Sehingga, pertama-tama, cara pandang kita terhadap alam itu harus benar. Mereka, yang menjadi para pemimpin masyarakat di suatu negeri atau daerah, sudah seharusnya memahami persoalan-persoalan lingkungan alam karena mereka punya tugas mengatasi masalah-masalah manusia sebagai bagian dari alam.
Sayangnya, hampir tak ada pemimpin yang memiliki visi-misi pelestarian alam berdasarkan cara pandangnya terhadap alam secara utuh. Isu lingkungan hidup sejauh ini masih menjadi bahan perbincangan di kalangan orang-orang dan komunitas tertentu yang sudah sadar tentang pentingnya menjaga alam.

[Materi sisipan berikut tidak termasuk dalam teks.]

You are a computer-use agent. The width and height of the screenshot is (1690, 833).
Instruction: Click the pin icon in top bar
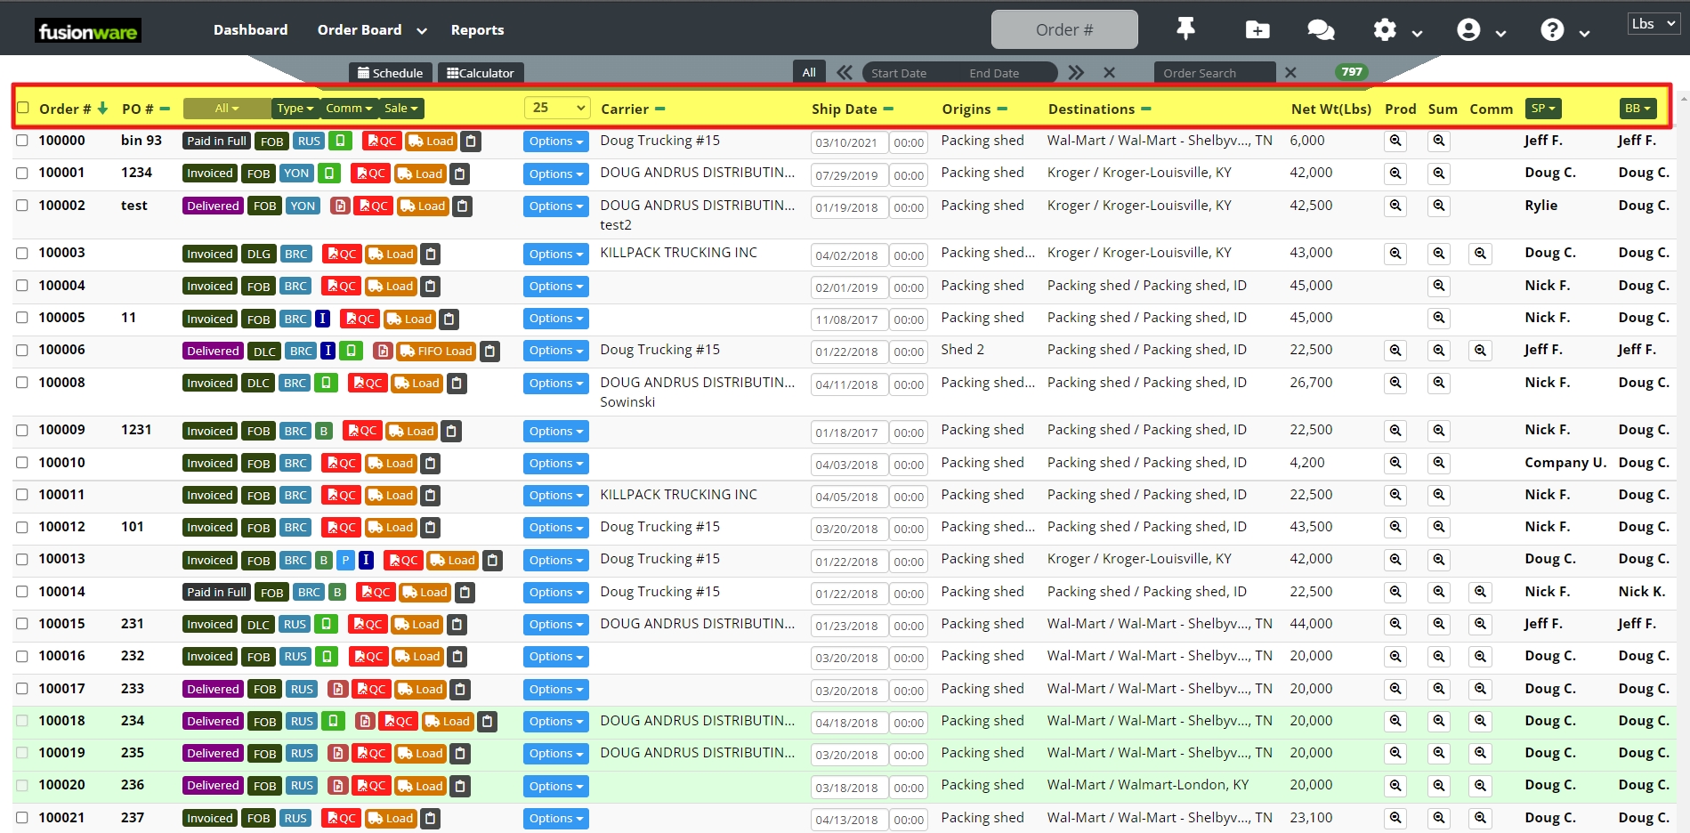pos(1185,29)
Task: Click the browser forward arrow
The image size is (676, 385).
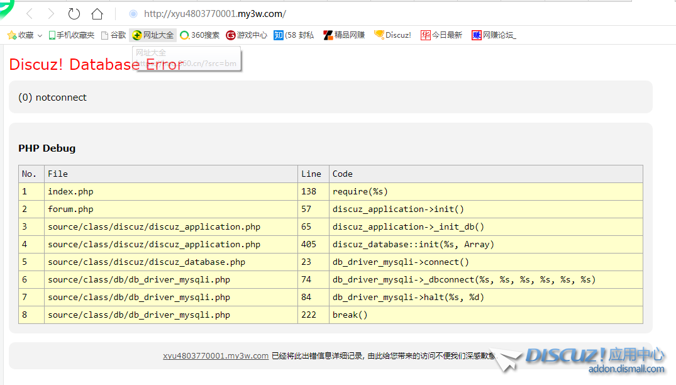Action: tap(51, 14)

Sedangkan Negara justru diisi oleh orang-orang yang membuat kebijakan yang dampaknya justru destruktif (merusak) terhadap alam.
Pada hal kualitas alam suatu masyarakat akan menentukan sekali bagaimana kualitas manusia-manusia yang menghuni alam tersebut. Bencana alam akibat kerusakan alam di negeri ini mau tak mau harus kita akui sebagai situasi yang tak terpisahkan dari kerusakan di bidang politik.
Basisnya adalah relasi manusia terhadap alam akibat sistem ekonomi yang mendominasi, ikutannya adalah masalah-masalah politik dan kebudayaan.
Alam tidak dibagi dan diperlakukan secara benar, dari sisi kepemilikan atau penguasaannya, juga dari sisi penggunaannya. Sistem kapitalisme memperlakukan alam sebagai sarana dan bahan untuk mencari keuntungan oleh para pemilik modal.
Sedangkan para pemilik modal yang ingin menguasai alam untuk keuntungan menguasai ranah politik. Politik dijadikan sarana untuk menguasai alam yang kemudia dikeruk secara membabi-buta dalam bentuk industri ekstraktif sebagai cara menghasilkan keuntungan ekonomi secara cepat.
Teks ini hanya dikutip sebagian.